**PROBLEM A:**
Please extract the records verbatim, starting at their first line and ending at the line containing "[x=644, y=249]".
* * * *
PD (Positive Development) theory began in the early 1980s with an investigation of the legacy of this engrained cultural bias in the structure of ‘sustainable’ governance, planning, decision making and design. Although sustainability is a design problem, design was sidelined as belonging to the soft, subjective and unmeasurable side of the divide. Sustainable development therefore relied upon binary, reductive decision frameworks and tools, rather than design. Decision tools help to weigh up choices, not to redesign systems. Likewise, green building certification processes use decision-based tools. They focus on efficiency (cost reduction), and neglect design for multifunctional public benefits.
Efficiency usually means more output for less input and ignores the value of the project or outcome itself. Hence, a cigarette factory may appear more efficient in resource input-output ratios than a childcare center, simply because the multiple public values of the latter are not counted. The limited concept of efficiency in most building assessment tools is reinforced by accounting methods that score single-function design components. Single-function design is inefficient in producing positive outcomes. Natural and urban environments are interactive complex systems. Consequently, to increase their sustainability outcomes, net-positive design synergies are necessary. PD provides a completely different form of measurement to maximize benefits in all socio-ecological dimensions.
Meanwhile, goals in DP design and assessment concepts have been slowly shifting from reducing negatives (less damage) to offsetting them (‘net zero’). Net zero means ‘no added harm’ – not net-positive – since good impacts only need to (ostensibly) outweigh the bad. It is negative in the context of spiralling global socio-ecological crises. DP assessment tools do not yet recognize net-positive design. Some now aim for ‘more good than bad’, or regenerating what remains of nature after development. This does not increase whole-system sustainability in real terms. PD, in contrast, is about creating systems of decision making and design that can reverse the overshoot of global life-support systems.
* * * *
**PROBLEM B:**
Copy word for word the part of the Positive Development theory passage starting at "PD (Positive Development)" and ending at "multifunctional public benefits.".
* * * *
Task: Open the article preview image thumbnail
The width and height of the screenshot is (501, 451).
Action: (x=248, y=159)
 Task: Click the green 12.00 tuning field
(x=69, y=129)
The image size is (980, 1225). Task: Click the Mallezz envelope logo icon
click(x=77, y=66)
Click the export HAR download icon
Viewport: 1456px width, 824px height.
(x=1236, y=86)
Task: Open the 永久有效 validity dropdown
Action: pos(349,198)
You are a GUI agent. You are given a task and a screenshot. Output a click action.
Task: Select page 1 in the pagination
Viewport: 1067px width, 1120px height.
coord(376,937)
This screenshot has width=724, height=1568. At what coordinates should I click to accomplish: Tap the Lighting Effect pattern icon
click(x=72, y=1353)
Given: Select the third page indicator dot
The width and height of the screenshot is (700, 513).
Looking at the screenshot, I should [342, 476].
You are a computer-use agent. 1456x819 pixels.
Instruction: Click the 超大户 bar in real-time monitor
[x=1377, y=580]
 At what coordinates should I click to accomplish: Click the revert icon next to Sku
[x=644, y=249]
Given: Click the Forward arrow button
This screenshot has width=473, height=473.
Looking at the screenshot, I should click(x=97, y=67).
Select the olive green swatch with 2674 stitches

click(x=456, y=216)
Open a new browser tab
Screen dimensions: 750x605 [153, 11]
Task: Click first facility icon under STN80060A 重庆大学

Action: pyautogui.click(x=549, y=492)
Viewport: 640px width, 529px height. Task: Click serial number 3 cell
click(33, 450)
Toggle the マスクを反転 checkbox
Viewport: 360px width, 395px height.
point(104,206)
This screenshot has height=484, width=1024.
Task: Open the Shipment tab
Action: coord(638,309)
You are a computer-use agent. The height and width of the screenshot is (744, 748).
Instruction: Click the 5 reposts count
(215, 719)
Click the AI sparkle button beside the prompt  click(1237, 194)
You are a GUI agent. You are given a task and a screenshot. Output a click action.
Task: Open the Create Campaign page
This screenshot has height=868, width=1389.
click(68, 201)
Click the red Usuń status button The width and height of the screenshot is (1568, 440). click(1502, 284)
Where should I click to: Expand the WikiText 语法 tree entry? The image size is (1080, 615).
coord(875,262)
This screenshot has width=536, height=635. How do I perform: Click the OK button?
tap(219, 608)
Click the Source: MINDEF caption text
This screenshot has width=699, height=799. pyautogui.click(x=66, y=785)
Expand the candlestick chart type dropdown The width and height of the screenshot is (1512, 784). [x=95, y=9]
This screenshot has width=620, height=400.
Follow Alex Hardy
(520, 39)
* * * *
**SOLUTION A:**
Task: Open the article preview image thumbnail
The width and height of the screenshot is (501, 451).
Action: (x=248, y=159)
 Task: Click the green 12.00 tuning field
(x=69, y=129)
The image size is (980, 1225). Task: Click the Mallezz envelope logo icon
click(x=77, y=66)
Click the export HAR download icon
Viewport: 1456px width, 824px height.
(x=1236, y=86)
Task: Open the 永久有效 validity dropdown
Action: pos(349,198)
You are a GUI agent. You are given a task and a screenshot. Output a click action.
Task: Select page 1 in the pagination
Viewport: 1067px width, 1120px height.
coord(376,937)
This screenshot has width=724, height=1568. At what coordinates should I click to accomplish: Tap the Lighting Effect pattern icon
click(x=72, y=1353)
Given: Select the third page indicator dot
The width and height of the screenshot is (700, 513).
Looking at the screenshot, I should [342, 476].
You are a computer-use agent. 1456x819 pixels.
Instruction: Click the 超大户 bar in real-time monitor
[x=1377, y=580]
 At what coordinates should I click to accomplish: Click the revert icon next to Sku
[x=644, y=249]

**SOLUTION B:**
PD (Positive Development) theory began in the early 1980s with an investigation of the legacy of this engrained cultural bias in the structure of ‘sustainable’ governance, planning, decision making and design. Although sustainability is a design problem, design was sidelined as belonging to the soft, subjective and unmeasurable side of the divide. Sustainable development therefore relied upon binary, reductive decision frameworks and tools, rather than design. Decision tools help to weigh up choices, not to redesign systems. Likewise, green building certification processes use decision-based tools. They focus on efficiency (cost reduction), and neglect design for multifunctional public benefits.